Uber CTO Quits As Company Reportedly Weighs Job Cuts

Uber had around 27,000 employees at the end of the previous year.

Uber Chief Technology Officer Thuan Pham is resigning after seven years as an executive at the company. Uber Technologies has been hit hard by the COVID-19’s impact on the travel industry, as global transportation has ground to a virtual standstill.

The company may also be considering job cuts of as much as 20 per cent, according to tech news site the Information, which also reported on Pham’s departure earlier on Tuesday. Uber had around 27,000 employees at the end of the previous year.

An Uber spokesman denied commenting on the possible job cuts. “As you would expect, the company is looking at every possible scenario to ensure we get to the other side of this crisis in a stronger position than ever,” he said.

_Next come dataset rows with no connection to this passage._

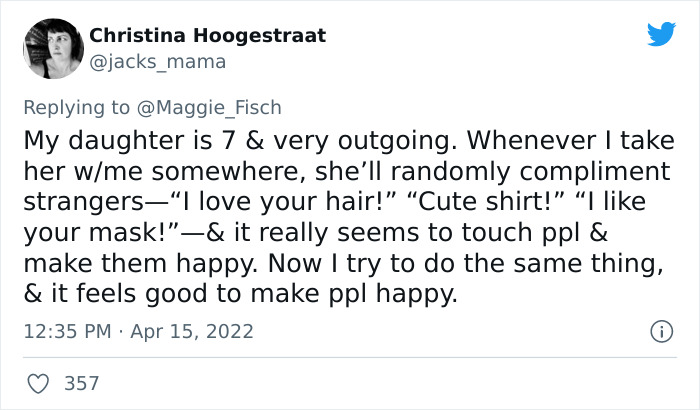The image size is (700, 410).
Task: Click the Twitter bird logo
Action: pyautogui.click(x=661, y=35)
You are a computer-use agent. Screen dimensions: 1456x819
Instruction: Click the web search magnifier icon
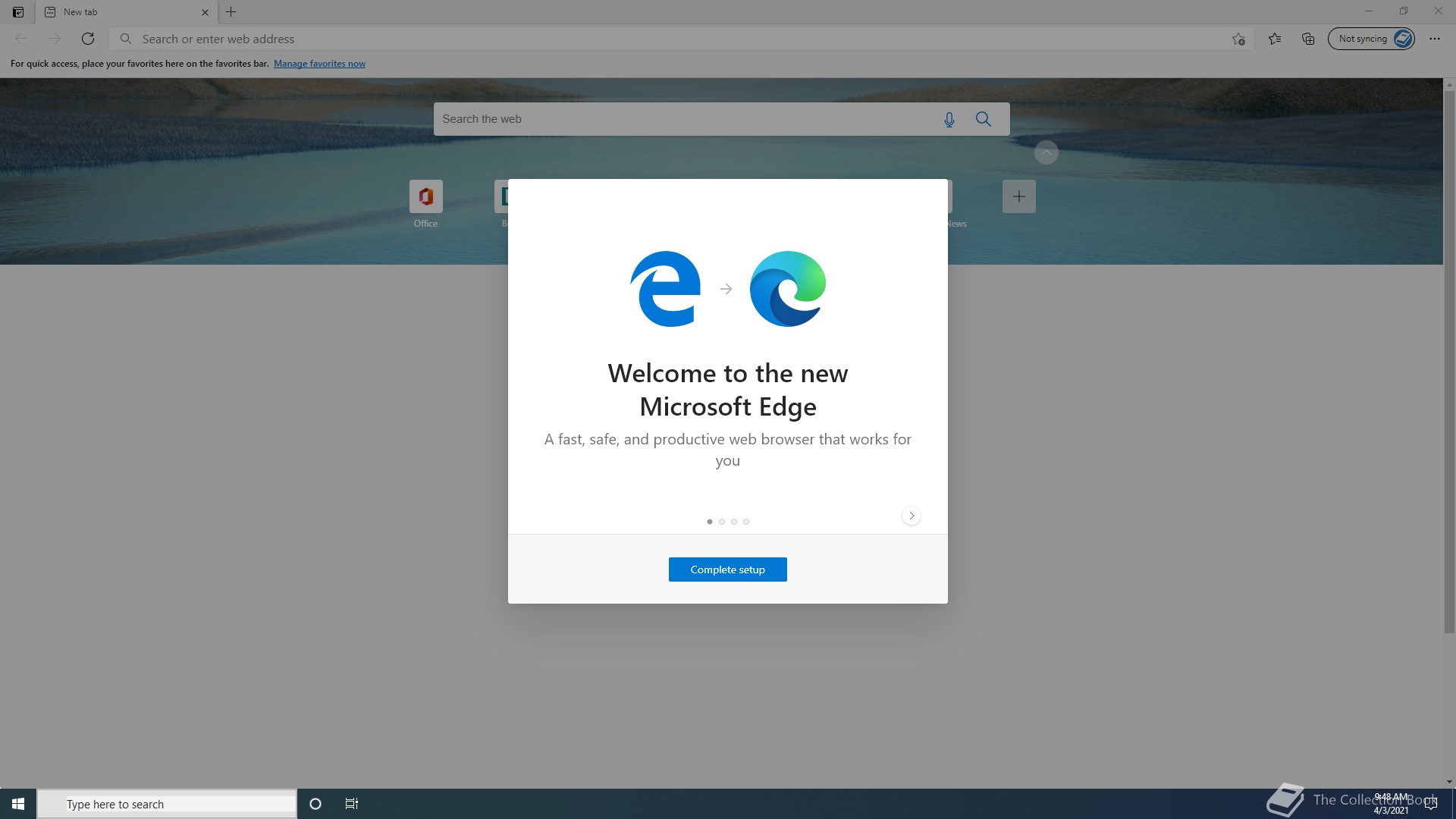(984, 119)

Members of Uber’s engineering team will be doing Pham’s duties until the company finds a permanent CTO, the spokesman said. A search effort is presently underway.

Pham, born in Vietnam, left the country as a refugee in 1979 and immigrated to the United States. He earned a Masters in Electrical Engineering and Computer Science from the Massachusetts Institute of Technology and worked at various tech companies, including as an executive at software maker VMware, before joining Uber as its CTO in 2013.

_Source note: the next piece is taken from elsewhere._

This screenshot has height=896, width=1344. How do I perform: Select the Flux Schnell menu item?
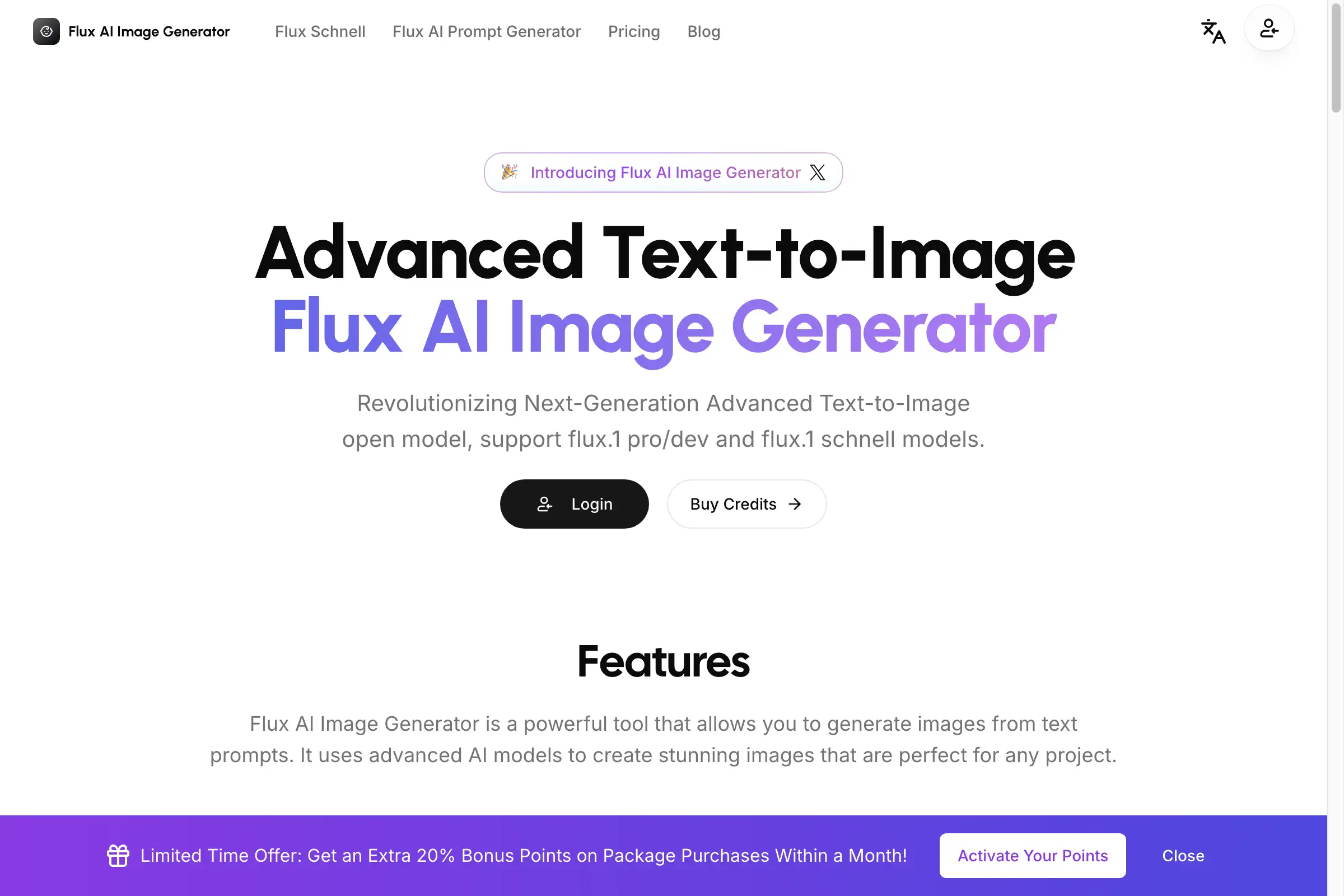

Pham informed the company on 24th April that he was resigning effective 16th May, according to filings. In a statement, Uber CEO, Dara Khosrowshahi said he was ‘grateful’ for Pham’s tenure. “As the leader of our engineering organization for the last seven years, Thuan has made important contributions that have helped make Uber into the global technology platform it is today,” Khosrowshahi said.

In the statement, Pham said that Uber’s engineering team was working at ‘peak productivity’, and added, “We have built robust system scale and stability, and are well prepared to face the future.”